AW: [Umfrage] Bundestagswahl 2013 - wer geht wählen, wer nicht und warum?
Zu dem Argument, Deutschland würde vom Euro und der Kaufkraft auf Pump der Nachbarländer profitieren, möchte ich einmal eine Analogie zur realen Wirtschaftswelt. aufstellen:
Ein Feinkosthändler hat seinen Landen in einer exklusiven Wohngegend, die Geschäfte laufen gut. Doch dann werden die Zeiten wirtschaftlich schlechter, immer weniger Anwohner können sich das exklusive Angebot leisten.
Nun kommt ein schlauer Unternehmensberater und sagt: "Du musst um jeden Preis deine Umsätze stabil halten. Sag den Leuten, sie sollen sich halt Geld von der Bank leihen".Das geht eine Weile gut, doch dann bekommen die Leute keine Kredite mehr.
Sagt der schlaue Unternehmensberater: "Du musst um jeden Preis deine Umsätze stabil halten. Leihe den Leute selber das Geld." Das geht eine Weile gut, doch dann hat der Händler nichts mehr auf der Kante.
Sagt der schlaue Unternehmensberater: "Du musst um jeden Preis deine Umsätze stabil halten. Leihe dir selbst Geld von der Bank". Das geht eine Weile gut, doch dann bekommt der Händler selbst keine Kredite mehr.

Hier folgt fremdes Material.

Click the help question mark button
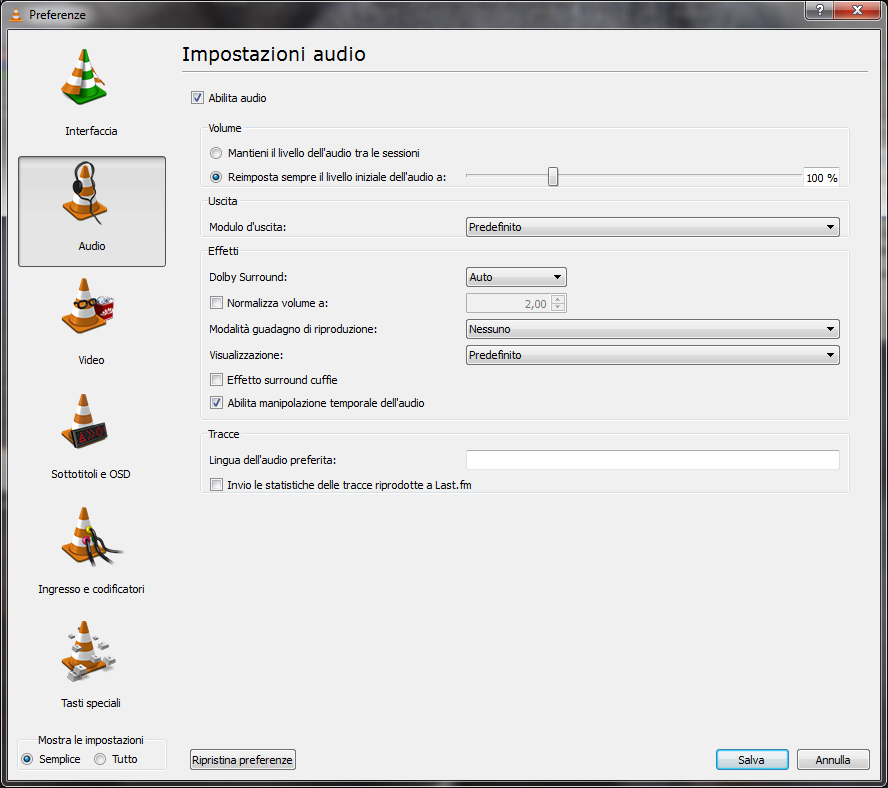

Sagt der schlaue Unternehmensberater: "Du musst um jeden Preis deine Umsätze stabil halten. Verpfände deine Altersversorge bei der Bank, damit du Geld zum Weiterverleihen bekommst." Das geht eine Weile gut, doch dann bekommt der Händler wieder keine Kredite mehr.
Sagt der schlaue Unternehmensberater: "Du musst um jeden Preis deine Umsätze stabil halten. Verpfände die Ausbildungsversicherungen deiner Kinder bei der Bank, damit du Geld zum Weiterverleihen bekommst." Das geht eine Weile gut, doch dann bekommt der Händler endgültig keine Kredit mehr von der Bank.
Der Unternehmensberater eröffnet ihm: "Du bist völlig ruiniert. Dein Laden gehört der Bank und deine Schulden sind so hoch, dass du sie nie abbezahlen wirst und selbst deine Enkelkinder noch den Rest ihres Lebens für die Tilgung deiner Schulden arbeiten werden müssen."
Darauf der Händler: "Wie konnte das passieren, meine Umsätze waren doch immer stabil?"
PS: Der Unternehmensberater hat sich für seine Dienste fürstlich entlohnen lassen und ist ein schwerreicher Mann geworden. Die Banken sind günstig zu einer erstklassigen Immobilie gekommen und das Management hat sich daher großzügige Boni gegönnt.